Source data:
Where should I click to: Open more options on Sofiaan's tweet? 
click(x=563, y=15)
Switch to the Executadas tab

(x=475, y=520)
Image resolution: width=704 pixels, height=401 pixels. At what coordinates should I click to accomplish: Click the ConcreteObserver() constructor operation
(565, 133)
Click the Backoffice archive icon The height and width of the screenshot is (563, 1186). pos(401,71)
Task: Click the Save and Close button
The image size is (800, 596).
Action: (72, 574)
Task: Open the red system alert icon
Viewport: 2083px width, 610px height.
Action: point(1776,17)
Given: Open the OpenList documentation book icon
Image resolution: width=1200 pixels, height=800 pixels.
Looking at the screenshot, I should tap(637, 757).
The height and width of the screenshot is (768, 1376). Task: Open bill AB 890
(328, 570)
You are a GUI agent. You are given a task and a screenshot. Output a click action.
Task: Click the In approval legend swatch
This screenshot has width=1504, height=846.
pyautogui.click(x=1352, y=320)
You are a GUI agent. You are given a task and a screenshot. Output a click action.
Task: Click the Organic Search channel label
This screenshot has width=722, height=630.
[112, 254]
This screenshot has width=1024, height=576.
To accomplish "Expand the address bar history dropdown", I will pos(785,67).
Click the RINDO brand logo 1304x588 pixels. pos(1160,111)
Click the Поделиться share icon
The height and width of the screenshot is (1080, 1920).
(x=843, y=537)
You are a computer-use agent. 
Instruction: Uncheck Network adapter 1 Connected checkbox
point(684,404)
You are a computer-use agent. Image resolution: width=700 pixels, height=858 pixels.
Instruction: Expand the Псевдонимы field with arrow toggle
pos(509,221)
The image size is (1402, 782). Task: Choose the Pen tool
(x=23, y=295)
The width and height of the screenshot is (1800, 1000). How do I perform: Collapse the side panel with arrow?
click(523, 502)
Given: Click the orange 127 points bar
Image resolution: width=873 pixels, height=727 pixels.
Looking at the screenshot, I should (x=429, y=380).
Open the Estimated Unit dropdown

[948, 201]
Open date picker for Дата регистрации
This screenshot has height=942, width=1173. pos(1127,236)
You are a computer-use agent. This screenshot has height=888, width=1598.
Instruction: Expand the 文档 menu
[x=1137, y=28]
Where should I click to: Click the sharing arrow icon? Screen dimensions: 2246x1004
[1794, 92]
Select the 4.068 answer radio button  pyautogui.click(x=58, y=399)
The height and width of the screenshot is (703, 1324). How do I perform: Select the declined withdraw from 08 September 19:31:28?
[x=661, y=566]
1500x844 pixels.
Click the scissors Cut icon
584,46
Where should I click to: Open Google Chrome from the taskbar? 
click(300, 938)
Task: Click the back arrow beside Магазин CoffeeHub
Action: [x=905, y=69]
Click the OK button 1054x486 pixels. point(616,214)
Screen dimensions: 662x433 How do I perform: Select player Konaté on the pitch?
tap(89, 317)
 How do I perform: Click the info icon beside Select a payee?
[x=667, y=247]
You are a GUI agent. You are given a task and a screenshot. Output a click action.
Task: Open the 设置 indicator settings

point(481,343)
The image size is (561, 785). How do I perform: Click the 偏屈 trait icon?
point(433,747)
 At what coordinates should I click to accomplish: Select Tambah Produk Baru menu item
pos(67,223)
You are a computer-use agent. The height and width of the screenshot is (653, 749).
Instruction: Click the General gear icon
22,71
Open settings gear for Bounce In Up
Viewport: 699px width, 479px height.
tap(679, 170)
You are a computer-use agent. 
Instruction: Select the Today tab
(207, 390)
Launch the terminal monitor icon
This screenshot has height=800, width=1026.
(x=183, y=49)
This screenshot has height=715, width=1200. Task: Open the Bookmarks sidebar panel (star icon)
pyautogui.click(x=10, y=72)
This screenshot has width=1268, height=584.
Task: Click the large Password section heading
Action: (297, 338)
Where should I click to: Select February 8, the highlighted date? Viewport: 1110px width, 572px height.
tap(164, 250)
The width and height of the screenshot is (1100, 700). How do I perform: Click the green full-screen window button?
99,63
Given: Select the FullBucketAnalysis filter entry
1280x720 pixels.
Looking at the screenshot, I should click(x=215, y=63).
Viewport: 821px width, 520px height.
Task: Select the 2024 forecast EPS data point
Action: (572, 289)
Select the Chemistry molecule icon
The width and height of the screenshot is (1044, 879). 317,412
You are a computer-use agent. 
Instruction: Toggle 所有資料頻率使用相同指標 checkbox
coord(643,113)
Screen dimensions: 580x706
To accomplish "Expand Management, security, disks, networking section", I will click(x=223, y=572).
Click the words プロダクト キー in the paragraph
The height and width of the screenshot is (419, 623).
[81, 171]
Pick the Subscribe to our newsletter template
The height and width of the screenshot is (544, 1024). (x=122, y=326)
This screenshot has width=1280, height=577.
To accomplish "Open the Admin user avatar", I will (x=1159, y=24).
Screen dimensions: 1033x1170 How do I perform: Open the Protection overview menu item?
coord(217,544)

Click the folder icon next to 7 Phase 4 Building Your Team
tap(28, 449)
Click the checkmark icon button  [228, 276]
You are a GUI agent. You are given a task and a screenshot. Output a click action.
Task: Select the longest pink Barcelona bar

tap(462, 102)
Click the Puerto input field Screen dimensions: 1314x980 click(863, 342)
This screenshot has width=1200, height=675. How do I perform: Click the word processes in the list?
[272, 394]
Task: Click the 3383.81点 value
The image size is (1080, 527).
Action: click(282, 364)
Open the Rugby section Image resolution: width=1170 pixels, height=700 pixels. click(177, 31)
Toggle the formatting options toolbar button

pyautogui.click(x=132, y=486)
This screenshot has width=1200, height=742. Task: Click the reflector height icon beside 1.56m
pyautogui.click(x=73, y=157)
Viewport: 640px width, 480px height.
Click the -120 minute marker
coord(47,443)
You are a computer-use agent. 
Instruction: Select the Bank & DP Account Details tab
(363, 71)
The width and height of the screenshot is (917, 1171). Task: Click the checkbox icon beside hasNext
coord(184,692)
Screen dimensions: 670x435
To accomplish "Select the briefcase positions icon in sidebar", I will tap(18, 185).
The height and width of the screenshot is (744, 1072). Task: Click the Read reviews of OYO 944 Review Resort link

AIM OF THE TASK:
The output should match the records above exactly, line for line.

YOUR RESPONSE:
Where should I click to: Open more options on Sofiaan's tweet? 
click(x=563, y=15)
Switch to the Executadas tab

(x=475, y=520)
Image resolution: width=704 pixels, height=401 pixels. At what coordinates should I click to accomplish: Click the ConcreteObserver() constructor operation
(565, 133)
Click the Backoffice archive icon The height and width of the screenshot is (563, 1186). pos(401,71)
Task: Click the Save and Close button
The image size is (800, 596).
Action: (72, 574)
Task: Open the red system alert icon
Viewport: 2083px width, 610px height.
Action: point(1776,17)
Given: Open the OpenList documentation book icon
Image resolution: width=1200 pixels, height=800 pixels.
Looking at the screenshot, I should tap(637, 757).
The height and width of the screenshot is (768, 1376). Task: Open bill AB 890
(328, 570)
You are a GUI agent. You are given a task and a screenshot. Output a click action.
Task: Click the In approval legend swatch
This screenshot has width=1504, height=846.
pyautogui.click(x=1352, y=320)
You are a GUI agent. You are given a task and a screenshot. Output a click action.
Task: Click the Organic Search channel label
This screenshot has width=722, height=630.
[112, 254]
This screenshot has width=1024, height=576.
To accomplish "Expand the address bar history dropdown", I will pos(785,67).
Click the RINDO brand logo 1304x588 pixels. pos(1160,111)
Click the Поделиться share icon
The height and width of the screenshot is (1080, 1920).
(x=843, y=537)
You are a computer-use agent. 
Instruction: Uncheck Network adapter 1 Connected checkbox
point(684,404)
You are a computer-use agent. Image resolution: width=700 pixels, height=858 pixels.
Instruction: Expand the Псевдонимы field with arrow toggle
pos(509,221)
The image size is (1402, 782). Task: Choose the Pen tool
(x=23, y=295)
The width and height of the screenshot is (1800, 1000). How do I perform: Collapse the side panel with arrow?
click(523, 502)
Given: Click the orange 127 points bar
Image resolution: width=873 pixels, height=727 pixels.
Looking at the screenshot, I should (x=429, y=380).
Open the Estimated Unit dropdown

[948, 201]
Open date picker for Дата регистрации
This screenshot has height=942, width=1173. pos(1127,236)
You are a computer-use agent. This screenshot has height=888, width=1598.
Instruction: Expand the 文档 menu
[x=1137, y=28]
Where should I click to: Click the sharing arrow icon? Screen dimensions: 2246x1004
[1794, 92]
Select the 4.068 answer radio button  pyautogui.click(x=58, y=399)
The height and width of the screenshot is (703, 1324). How do I perform: Select the declined withdraw from 08 September 19:31:28?
[x=661, y=566]
1500x844 pixels.
Click the scissors Cut icon
584,46
Where should I click to: Open Google Chrome from the taskbar? 
click(300, 938)
Task: Click the back arrow beside Магазин CoffeeHub
Action: [x=905, y=69]
Click the OK button 1054x486 pixels. point(616,214)
Screen dimensions: 662x433 How do I perform: Select player Konaté on the pitch?
tap(89, 317)
 How do I perform: Click the info icon beside Select a payee?
[x=667, y=247]
You are a GUI agent. You are given a task and a screenshot. Output a click action.
Task: Open the 设置 indicator settings

point(481,343)
The image size is (561, 785). How do I perform: Click the 偏屈 trait icon?
point(433,747)
 At what coordinates should I click to accomplish: Select Tambah Produk Baru menu item
pos(67,223)
You are a computer-use agent. The height and width of the screenshot is (653, 749).
Instruction: Click the General gear icon
22,71
Open settings gear for Bounce In Up
Viewport: 699px width, 479px height.
tap(679, 170)
You are a computer-use agent. 
Instruction: Select the Today tab
(207, 390)
Launch the terminal monitor icon
This screenshot has height=800, width=1026.
(x=183, y=49)
This screenshot has height=715, width=1200. Task: Open the Bookmarks sidebar panel (star icon)
pyautogui.click(x=10, y=72)
This screenshot has width=1268, height=584.
Task: Click the large Password section heading
Action: (297, 338)
Where should I click to: Select February 8, the highlighted date? Viewport: 1110px width, 572px height.
tap(164, 250)
The width and height of the screenshot is (1100, 700). How do I perform: Click the green full-screen window button?
99,63
Given: Select the FullBucketAnalysis filter entry
1280x720 pixels.
Looking at the screenshot, I should click(x=215, y=63).
Viewport: 821px width, 520px height.
Task: Select the 2024 forecast EPS data point
Action: (572, 289)
Select the Chemistry molecule icon
The width and height of the screenshot is (1044, 879). 317,412
You are a computer-use agent. 
Instruction: Toggle 所有資料頻率使用相同指標 checkbox
coord(643,113)
Screen dimensions: 580x706
To accomplish "Expand Management, security, disks, networking section", I will click(x=223, y=572).
Click the words プロダクト キー in the paragraph
The height and width of the screenshot is (419, 623).
[81, 171]
Pick the Subscribe to our newsletter template
The height and width of the screenshot is (544, 1024). (x=122, y=326)
This screenshot has width=1280, height=577.
To accomplish "Open the Admin user avatar", I will (x=1159, y=24).
Screen dimensions: 1033x1170 How do I perform: Open the Protection overview menu item?
coord(217,544)

Click the folder icon next to 7 Phase 4 Building Your Team
tap(28, 449)
Click the checkmark icon button  [228, 276]
You are a GUI agent. You are given a task and a screenshot. Output a click action.
Task: Select the longest pink Barcelona bar

tap(462, 102)
Click the Puerto input field Screen dimensions: 1314x980 click(863, 342)
This screenshot has width=1200, height=675. How do I perform: Click the word processes in the list?
[272, 394]
Task: Click the 3383.81点 value
The image size is (1080, 527).
Action: click(282, 364)
Open the Rugby section Image resolution: width=1170 pixels, height=700 pixels. click(177, 31)
Toggle the formatting options toolbar button

pyautogui.click(x=132, y=486)
This screenshot has width=1200, height=742. Task: Click the reflector height icon beside 1.56m
pyautogui.click(x=73, y=157)
Viewport: 640px width, 480px height.
Click the -120 minute marker
coord(47,443)
You are a computer-use agent. 
Instruction: Select the Bank & DP Account Details tab
(363, 71)
The width and height of the screenshot is (917, 1171). Task: Click the checkbox icon beside hasNext
coord(184,692)
Screen dimensions: 670x435
To accomplish "Select the briefcase positions icon in sidebar", I will tap(18, 185).
The height and width of the screenshot is (744, 1072). Task: Click the Read reviews of OYO 944 Review Resort link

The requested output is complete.